I synchronise data in Oracle database and ElasticSearch instance.
Database table "SYNC_TABLE"
has the following columns: "ID"
which is a NUMBER, "LAST_MODIFICATION"
- TIMESTAMP, "TEXT"
- VARCHAR2.
I use Logstash with jdbc-input-plugin in order to perform data syncronisation on a regular basis.
This is the Logstash configuration file:
input {
jdbc {
jdbc_driver_library => "ojdbc6.jar"
jdbc_driver_class => "Java::oracle.jdbc.driver.OracleDriver"
jdbc_connection_string => "jdbc:oracle:thin:@localhost:1521:XE"
jdbc_user => "******"
jdbc_password => "******"
schedule => "* * * * *"
statement => "SELECT * from SYNC_TABLE where LAST_MODIFICATION >= :sql_last_value"

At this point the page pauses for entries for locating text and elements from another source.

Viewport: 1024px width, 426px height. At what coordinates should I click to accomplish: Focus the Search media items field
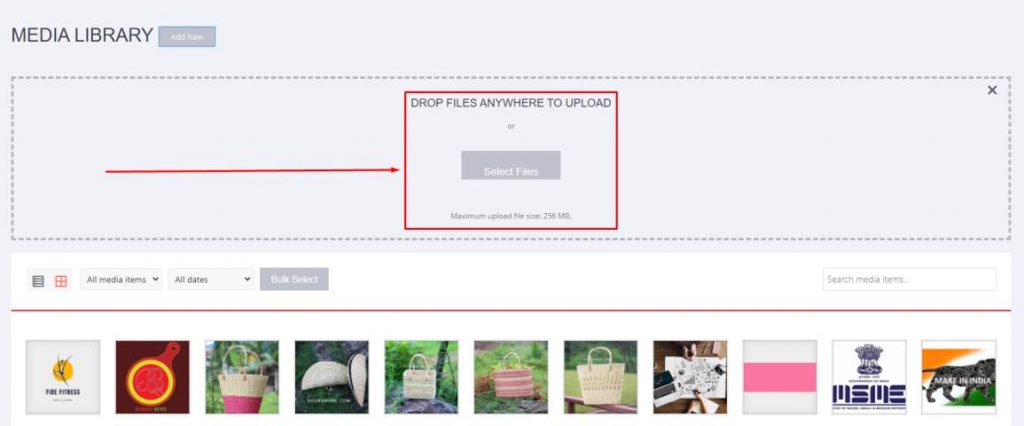tap(910, 279)

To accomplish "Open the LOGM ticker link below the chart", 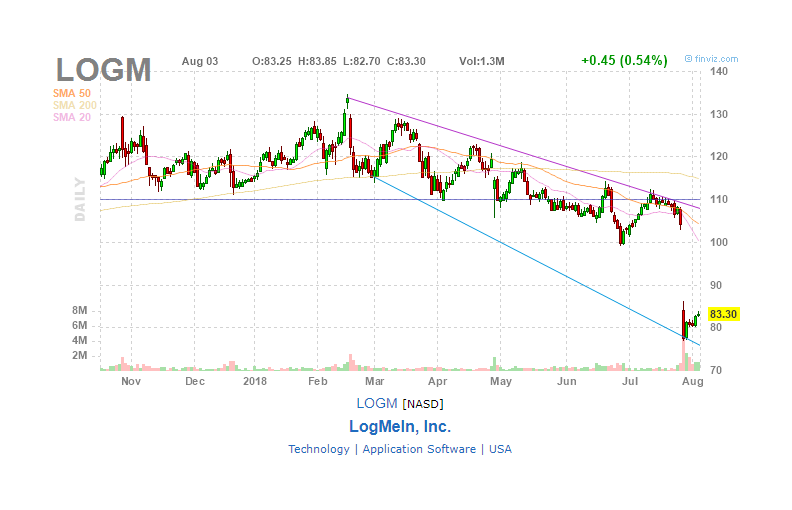I will click(x=377, y=403).
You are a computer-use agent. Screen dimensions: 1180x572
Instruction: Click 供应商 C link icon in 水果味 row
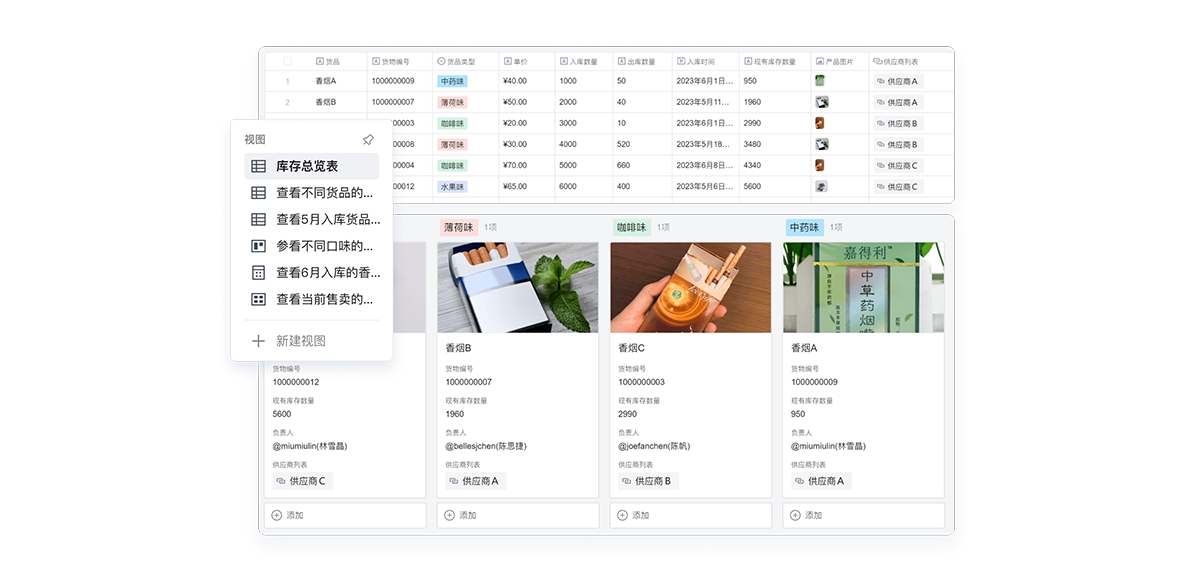pos(881,187)
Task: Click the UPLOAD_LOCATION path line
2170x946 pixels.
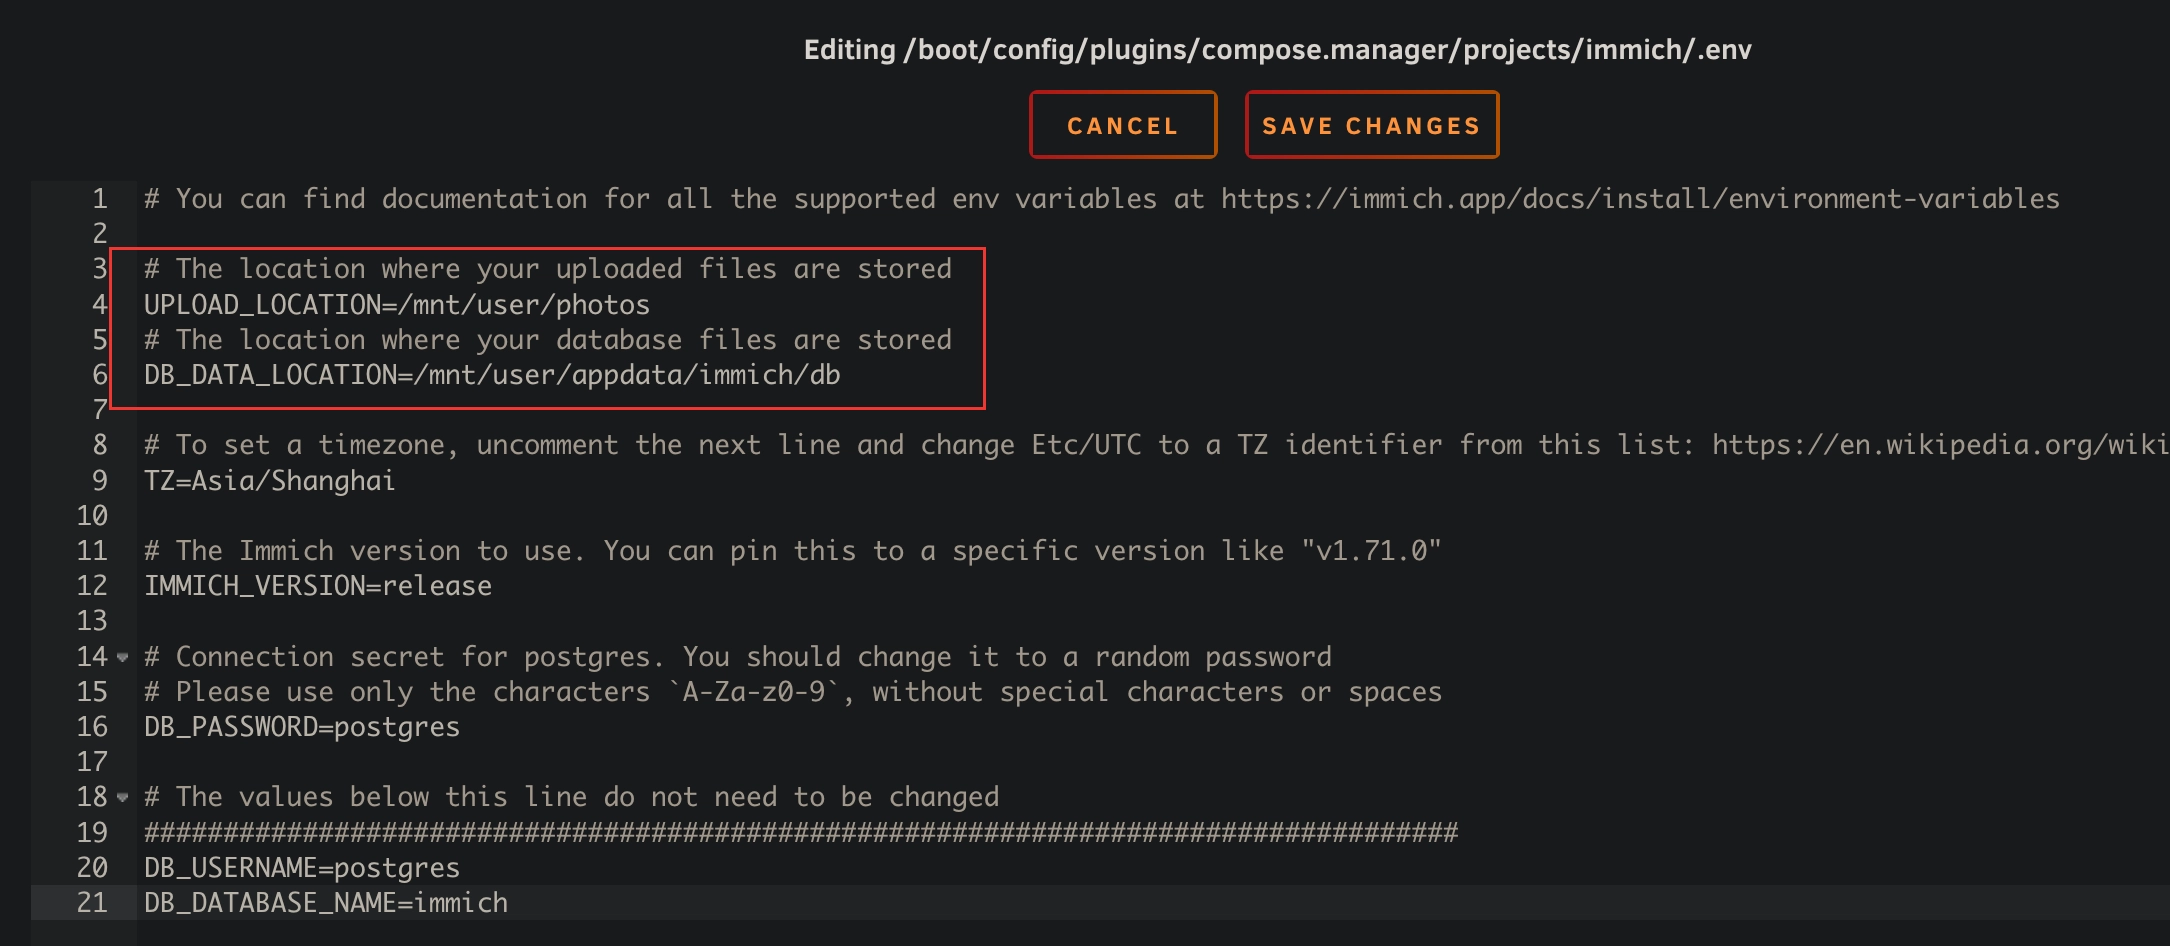Action: click(396, 305)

tracking_column => "LAST_MODIFICATION"
tracking_column_type => "timestamp"
use_column_value => true
}
}
output {
elasticsearch {
index => "SYNC_TABLE"
document_type => "SYNCED_DATA"
document_id => "%{ID}"
hosts => "localhost:9200"
}
stdout { codec => rubydebug }
}
I'd like to import all the data on the first run and then syncronise only diff between the last run and current time. So I expect Logstash to make the following queries:
SELECT * from SYNC_TABLE where LAST_MODIFICATION >= '1 January 1970 00:00'
and then regularly
SELECT * from SYNC_TABLE where LAST_MODIFICATION >= 'time of last run'
Documentation says that initial value for should be 1 January 1970, but I see in my logs that instead it takes current timestamp. This is the first query:
SELECT * from SYNC_TABLE where LAST_MODIFICATION >= TIMESTAMP '2017-08-14 09:17:00.481000 +00:00'
Is there any mistake in logstash configuration file that makes the logstash use current timestamp instead of default ('1 January 1970 00:00')?
The problem was in .logstash_jdbc_last_run
file that contained the sql_last_value
from previous runs.
I've removed this file and restarted logstash.